Hätte ich doch…

Predigt über Lukas 15,13-16 zu einer Gebetsandacht

Liebe Brüder und Schwestern in Christus!

Habt ihr auch schon mal gesagt: Hätte ich doch…? Und kennt ihr andere Leute, die sagen: Hätte ich doch…?

Hätte ich doch nie Drogen probiert! Der das sagt, ist nur noch ein Wrack, körperlich und seelisch. Außerdem hat seine Sucht ihn in kriminelle Kreise gebracht und in Straftaten verstrickt; er sieht keinen Ausweg mehr.

Hätte ich doch bei Bier und Schnaps mehr aufgepasst! Der Alkoholiker sieht reuevoll auf seinen langen und qualvollen Abstieg: erst Fahr­erlaubnis weg, dann Job weg, dann Frau weg, dann Wohnung weg. Er ist nun ganz unten, lebt abgerissen auf der Straße, schläft bei Kälte in Not­unterkünf­ten.

ERFASSTE DATEN →

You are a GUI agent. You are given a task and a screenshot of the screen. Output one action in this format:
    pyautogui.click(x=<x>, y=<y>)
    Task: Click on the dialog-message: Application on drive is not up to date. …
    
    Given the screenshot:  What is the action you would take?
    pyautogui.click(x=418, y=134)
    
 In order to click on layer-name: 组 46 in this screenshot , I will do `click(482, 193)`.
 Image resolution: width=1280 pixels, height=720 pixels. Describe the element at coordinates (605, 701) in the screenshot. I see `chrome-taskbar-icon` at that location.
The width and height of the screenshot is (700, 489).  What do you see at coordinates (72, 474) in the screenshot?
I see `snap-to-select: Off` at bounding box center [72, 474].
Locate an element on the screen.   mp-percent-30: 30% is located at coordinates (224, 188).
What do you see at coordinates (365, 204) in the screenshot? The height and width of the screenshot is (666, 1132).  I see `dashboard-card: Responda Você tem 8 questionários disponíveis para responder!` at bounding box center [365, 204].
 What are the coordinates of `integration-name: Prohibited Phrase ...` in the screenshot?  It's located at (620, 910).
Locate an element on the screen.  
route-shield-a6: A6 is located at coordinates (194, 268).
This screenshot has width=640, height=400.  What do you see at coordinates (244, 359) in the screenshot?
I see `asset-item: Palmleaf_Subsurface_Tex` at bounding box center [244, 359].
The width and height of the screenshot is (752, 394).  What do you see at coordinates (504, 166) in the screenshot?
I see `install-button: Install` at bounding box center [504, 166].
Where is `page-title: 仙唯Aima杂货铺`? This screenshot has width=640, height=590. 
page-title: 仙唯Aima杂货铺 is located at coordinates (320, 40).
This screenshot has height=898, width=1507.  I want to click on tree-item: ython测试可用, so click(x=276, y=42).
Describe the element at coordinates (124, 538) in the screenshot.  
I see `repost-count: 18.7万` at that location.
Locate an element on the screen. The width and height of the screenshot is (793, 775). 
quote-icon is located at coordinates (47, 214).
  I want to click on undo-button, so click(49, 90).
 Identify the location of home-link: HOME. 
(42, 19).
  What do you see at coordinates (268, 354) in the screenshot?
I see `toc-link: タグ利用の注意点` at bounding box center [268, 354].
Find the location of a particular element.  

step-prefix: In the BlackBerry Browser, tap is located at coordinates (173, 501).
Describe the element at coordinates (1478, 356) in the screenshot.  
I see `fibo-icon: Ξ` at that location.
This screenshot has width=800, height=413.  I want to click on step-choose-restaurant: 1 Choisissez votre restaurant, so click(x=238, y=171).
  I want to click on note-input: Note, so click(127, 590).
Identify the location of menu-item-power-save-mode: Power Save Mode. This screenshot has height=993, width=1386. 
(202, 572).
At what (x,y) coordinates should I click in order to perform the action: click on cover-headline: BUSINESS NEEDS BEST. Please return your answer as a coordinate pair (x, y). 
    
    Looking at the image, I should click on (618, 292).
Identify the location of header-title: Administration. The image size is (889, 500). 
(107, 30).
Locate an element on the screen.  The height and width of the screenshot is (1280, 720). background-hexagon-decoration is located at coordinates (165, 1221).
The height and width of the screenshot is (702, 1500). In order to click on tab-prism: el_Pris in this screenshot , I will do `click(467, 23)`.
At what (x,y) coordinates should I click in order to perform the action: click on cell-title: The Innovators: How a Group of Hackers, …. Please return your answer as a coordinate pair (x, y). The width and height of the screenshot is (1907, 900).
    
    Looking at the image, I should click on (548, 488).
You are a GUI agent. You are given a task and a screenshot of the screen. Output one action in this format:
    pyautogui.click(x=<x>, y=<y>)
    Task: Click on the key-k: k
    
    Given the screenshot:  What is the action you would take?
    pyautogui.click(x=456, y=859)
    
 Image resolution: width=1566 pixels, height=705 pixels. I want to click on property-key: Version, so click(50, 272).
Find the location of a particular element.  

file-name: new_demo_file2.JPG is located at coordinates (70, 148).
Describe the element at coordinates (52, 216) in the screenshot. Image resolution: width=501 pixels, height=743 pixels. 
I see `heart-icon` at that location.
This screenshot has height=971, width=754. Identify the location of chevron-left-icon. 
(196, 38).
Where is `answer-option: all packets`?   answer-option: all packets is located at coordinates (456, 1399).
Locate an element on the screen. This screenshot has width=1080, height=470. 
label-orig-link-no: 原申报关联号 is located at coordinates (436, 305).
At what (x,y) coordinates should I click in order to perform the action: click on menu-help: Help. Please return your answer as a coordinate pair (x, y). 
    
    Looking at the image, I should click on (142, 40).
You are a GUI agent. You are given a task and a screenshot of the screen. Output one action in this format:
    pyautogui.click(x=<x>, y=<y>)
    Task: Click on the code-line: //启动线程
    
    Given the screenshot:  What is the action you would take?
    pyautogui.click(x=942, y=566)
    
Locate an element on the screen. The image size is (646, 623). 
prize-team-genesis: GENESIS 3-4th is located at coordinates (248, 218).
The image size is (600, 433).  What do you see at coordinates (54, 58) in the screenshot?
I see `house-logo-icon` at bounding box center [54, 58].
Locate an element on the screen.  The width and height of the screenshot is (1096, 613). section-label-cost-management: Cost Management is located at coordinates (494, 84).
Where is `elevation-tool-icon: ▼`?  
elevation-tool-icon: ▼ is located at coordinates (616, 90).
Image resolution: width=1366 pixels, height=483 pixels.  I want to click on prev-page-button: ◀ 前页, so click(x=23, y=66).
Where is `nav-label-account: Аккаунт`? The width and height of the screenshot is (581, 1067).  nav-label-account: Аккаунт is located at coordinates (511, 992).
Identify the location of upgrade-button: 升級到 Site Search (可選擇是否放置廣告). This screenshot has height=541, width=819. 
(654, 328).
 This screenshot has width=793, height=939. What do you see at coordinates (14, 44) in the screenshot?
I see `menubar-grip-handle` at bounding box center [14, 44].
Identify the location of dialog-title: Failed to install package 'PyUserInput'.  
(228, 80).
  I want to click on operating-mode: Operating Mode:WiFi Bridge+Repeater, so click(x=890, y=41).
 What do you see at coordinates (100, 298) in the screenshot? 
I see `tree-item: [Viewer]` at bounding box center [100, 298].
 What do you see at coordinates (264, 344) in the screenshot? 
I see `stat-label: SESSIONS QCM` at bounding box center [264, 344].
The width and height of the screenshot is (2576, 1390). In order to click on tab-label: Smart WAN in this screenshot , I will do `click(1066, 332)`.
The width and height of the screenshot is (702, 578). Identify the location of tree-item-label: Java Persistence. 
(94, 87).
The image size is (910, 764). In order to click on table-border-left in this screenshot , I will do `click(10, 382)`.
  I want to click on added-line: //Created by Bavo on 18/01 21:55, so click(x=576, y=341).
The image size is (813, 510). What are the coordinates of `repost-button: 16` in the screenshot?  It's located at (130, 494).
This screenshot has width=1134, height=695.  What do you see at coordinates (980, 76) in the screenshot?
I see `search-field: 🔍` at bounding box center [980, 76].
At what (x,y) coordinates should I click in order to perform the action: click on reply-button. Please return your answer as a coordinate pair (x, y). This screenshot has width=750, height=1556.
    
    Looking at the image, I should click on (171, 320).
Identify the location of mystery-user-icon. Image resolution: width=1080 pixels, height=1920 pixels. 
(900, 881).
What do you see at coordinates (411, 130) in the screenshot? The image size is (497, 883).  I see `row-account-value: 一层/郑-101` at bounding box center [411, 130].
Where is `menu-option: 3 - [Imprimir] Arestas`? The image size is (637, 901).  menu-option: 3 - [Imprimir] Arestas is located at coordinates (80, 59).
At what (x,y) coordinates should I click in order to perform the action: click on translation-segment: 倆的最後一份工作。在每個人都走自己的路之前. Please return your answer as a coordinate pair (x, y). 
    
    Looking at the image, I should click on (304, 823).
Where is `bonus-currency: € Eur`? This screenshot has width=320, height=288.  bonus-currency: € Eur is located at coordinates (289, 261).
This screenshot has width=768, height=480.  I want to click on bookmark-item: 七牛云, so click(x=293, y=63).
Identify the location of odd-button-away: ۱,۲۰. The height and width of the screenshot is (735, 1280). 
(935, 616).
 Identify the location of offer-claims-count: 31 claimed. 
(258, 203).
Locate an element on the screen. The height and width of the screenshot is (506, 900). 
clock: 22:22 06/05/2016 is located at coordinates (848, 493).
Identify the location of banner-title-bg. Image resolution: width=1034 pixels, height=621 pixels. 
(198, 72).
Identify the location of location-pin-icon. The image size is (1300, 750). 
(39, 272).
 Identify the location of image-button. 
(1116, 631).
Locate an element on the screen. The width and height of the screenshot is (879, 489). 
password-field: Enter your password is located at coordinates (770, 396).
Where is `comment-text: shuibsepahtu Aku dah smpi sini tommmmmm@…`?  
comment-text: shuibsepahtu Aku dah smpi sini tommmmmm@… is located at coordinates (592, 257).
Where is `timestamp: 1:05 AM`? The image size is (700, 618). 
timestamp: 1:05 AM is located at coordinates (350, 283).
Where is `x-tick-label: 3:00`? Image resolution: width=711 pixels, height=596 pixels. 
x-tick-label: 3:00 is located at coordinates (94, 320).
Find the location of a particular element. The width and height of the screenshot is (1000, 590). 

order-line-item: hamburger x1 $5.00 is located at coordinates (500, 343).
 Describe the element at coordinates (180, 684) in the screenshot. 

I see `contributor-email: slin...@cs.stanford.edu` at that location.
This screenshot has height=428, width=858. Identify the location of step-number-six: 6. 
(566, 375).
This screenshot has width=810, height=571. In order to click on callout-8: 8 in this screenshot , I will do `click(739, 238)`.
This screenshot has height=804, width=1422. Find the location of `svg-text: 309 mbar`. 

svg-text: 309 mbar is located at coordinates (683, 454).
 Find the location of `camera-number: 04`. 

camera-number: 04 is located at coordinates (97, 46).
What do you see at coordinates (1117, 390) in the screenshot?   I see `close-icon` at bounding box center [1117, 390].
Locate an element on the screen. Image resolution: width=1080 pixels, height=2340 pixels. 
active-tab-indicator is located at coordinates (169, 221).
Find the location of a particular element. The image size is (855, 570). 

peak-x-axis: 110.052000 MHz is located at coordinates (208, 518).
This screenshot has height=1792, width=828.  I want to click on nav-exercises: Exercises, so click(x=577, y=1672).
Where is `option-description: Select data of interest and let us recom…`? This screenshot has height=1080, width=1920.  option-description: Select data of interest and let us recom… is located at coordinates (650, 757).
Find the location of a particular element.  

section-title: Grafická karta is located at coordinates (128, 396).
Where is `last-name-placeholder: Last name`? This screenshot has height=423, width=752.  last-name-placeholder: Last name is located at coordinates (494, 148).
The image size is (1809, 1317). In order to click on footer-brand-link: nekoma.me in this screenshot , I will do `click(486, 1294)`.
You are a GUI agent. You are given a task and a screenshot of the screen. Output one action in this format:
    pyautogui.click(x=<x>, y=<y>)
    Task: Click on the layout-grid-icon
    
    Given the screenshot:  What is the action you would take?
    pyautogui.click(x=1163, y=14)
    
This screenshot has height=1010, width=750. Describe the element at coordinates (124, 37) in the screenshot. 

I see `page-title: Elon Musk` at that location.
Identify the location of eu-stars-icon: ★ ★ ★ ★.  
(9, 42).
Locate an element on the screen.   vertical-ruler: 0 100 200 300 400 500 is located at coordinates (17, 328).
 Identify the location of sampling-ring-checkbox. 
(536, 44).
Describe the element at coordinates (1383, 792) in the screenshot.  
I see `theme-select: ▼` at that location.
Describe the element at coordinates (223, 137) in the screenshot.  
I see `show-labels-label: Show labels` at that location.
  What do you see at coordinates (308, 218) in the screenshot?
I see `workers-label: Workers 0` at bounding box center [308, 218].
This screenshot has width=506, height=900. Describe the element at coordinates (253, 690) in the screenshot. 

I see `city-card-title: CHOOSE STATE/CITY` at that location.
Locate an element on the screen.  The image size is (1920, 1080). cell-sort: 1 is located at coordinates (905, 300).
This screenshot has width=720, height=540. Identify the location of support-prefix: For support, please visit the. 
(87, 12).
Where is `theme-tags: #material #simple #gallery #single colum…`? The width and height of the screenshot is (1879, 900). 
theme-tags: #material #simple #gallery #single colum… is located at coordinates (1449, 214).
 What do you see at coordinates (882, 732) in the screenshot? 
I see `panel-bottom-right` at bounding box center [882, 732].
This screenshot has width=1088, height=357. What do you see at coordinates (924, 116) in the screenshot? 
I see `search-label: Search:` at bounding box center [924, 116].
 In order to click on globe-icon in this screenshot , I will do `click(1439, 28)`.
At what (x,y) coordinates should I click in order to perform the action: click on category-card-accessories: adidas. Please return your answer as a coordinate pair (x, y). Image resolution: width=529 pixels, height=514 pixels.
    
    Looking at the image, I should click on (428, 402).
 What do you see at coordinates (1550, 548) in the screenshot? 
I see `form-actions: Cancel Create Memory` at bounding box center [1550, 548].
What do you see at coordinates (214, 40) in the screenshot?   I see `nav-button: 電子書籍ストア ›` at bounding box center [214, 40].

AUFGABEN UND ÜBUNGEN →
a) Beantworte anhand der Predigt folgende Fragen:
(i) Über welche Bibelstelle wird gepredigt?
(ii) In was hat die Sucht den Mann gebracht, der nie Drogen probiert haben möchte?
(iii) Wo schläft der Alkoholiker bei Kälte?
b) Gib aus der Predigt den Abschnitt von „Predigt über Lukas“ bis einschließlich „sagen: Hätte ich doch…?“ wortgetreu wieder.
c) Fasse den Absatz der Predigt, der mit „Hätte ich doch bei Bier und Schnaps“ beginnt, als knappe Liste zusammen, ohne seine wesentlichen Fakten zu verlieren.

ANTWORTEN JE AUFGABE →
a)
(i) Über Lukas 15,13-16.
(ii) In kriminelle Kreise, und sie hat ihn in Straftaten verstrickt.
(iii) In Notunterkünften.

b)
Predigt über Lukas 15,13-16 zu einer Gebetsandacht

Liebe Brüder und Schwestern in Christus!

Habt ihr auch schon mal gesagt: Hätte ich doch…? Und kennt ihr andere Leute, die sagen: Hätte ich doch…?

c)
- Der Alkoholiker bereut, bei Bier und Schnaps nicht mehr aufgepasst zu haben.
- Sein Abstieg war lang und qualvoll: erst die Fahrerlaubnis weg, dann der Job, dann die Frau, dann die Wohnung.
- Nun ist er ganz unten, lebt abgerissen auf der Straße und schläft bei Kälte in Notunterkünften.